In his opening remarks, Pence took credit for “fully funding the Space Launch System,” even though Trump’s budgets, including his proposed budget for 2020, significantly reduced the scope of that system. The latest budget leaves the SLS without the configurations it would need to conduct planetary missions. Pence also made it clear that SLS may take a sideline to a commercial launcher if that’s what is required to meet the goal set by Trump. None of the remarks made things seem any better for the delayed SLS, and Pence ground this home by repeatedly threatening to replace any contractor that “can’t stay on schedule.”
During his portion of the program, NASA administrator Jim Bridenstine declared that he was cutting all steps on SLS necessary to get the new booster to the pad in 2020, which would allow NASA to carry out a planned flight of the Orion capsule without mounting it on a commercial booster.
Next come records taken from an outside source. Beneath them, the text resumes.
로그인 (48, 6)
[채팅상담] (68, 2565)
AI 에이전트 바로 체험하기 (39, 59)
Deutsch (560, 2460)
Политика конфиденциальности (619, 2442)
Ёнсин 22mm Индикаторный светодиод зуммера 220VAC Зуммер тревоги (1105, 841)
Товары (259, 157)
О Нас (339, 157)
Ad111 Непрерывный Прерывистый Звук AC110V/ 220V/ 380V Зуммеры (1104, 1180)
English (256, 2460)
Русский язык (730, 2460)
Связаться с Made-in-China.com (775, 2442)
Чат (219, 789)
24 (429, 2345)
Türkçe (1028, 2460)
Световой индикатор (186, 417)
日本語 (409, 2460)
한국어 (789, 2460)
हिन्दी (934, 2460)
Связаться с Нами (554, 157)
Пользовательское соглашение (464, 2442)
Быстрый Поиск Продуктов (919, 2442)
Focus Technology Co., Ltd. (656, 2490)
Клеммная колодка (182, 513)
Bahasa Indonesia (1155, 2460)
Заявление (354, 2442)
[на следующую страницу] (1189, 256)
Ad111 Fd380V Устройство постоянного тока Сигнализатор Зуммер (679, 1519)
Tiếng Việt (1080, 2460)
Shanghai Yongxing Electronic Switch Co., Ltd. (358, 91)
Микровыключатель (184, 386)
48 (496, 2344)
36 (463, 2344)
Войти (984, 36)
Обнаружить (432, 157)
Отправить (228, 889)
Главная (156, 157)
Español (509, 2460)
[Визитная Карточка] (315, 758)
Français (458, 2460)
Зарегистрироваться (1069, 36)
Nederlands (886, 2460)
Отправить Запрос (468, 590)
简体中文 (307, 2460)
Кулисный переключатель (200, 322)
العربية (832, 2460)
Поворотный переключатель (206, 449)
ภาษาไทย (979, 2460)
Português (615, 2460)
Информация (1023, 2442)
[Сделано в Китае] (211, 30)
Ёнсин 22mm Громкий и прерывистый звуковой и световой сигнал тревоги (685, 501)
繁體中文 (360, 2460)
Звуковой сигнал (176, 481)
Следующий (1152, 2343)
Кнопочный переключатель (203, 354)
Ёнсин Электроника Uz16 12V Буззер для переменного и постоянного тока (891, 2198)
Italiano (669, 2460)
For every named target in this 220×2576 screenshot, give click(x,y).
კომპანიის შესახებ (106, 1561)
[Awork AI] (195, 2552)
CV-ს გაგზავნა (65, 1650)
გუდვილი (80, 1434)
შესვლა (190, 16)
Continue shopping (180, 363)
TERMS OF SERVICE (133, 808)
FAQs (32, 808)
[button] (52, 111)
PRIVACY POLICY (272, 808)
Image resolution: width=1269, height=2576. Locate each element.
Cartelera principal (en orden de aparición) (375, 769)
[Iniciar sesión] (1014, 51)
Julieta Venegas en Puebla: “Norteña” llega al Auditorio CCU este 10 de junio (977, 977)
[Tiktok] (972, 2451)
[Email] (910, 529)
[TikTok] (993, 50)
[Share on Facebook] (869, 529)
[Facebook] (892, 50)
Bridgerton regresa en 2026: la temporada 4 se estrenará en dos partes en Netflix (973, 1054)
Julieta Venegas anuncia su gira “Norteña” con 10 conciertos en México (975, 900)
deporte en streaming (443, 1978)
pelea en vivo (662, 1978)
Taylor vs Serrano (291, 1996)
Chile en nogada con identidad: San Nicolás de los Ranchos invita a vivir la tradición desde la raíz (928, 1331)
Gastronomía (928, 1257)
If NASA is unable to meet that goal, it could mean that large launchers such as the SpaceX Super Heavy or Blue Origin New Glenn are available in time to take over for SLS, endangering the continuation of the program.
Pence also accused NASA of spending too much time in “analysis paralysis” and stated that, in addition to the revision of the agency’s goals and timeline, there was also going to be a change in “mindset,” which apparently means that NASA will be skipping many of the incremental, iterative processes that were built into the previous timeline.
In addition, Pence emphasized the need to develop nuclear-powered rockets—which is likely a response to recent Russian claims that it was making progress on such a system. The U.S. had a nuclear-based rocket system well along in development in the 1960s and early 1970s. Steps have already been taken to revive this technology.
Other issues arose during the meeting, including news that the FAA had on Tuesday posted simplified regulations for applying for launches and returns. Also, it was announced that the United States Space Force would be headed by a four-star officer, but the title of that officer (space marshal? star fleet commander? grand moff?) wasn’t specified.
Pence mentioned Chinese and Russian efforts to put humans on the moon, but insisted that the “first woman and the next man” to step onto the moon would be Americans. Despite the compressed timeline put forward by Trump and Pence, few details were provided for how cutting the time to the first crewed landing nearly in half would affect NASA’s planning.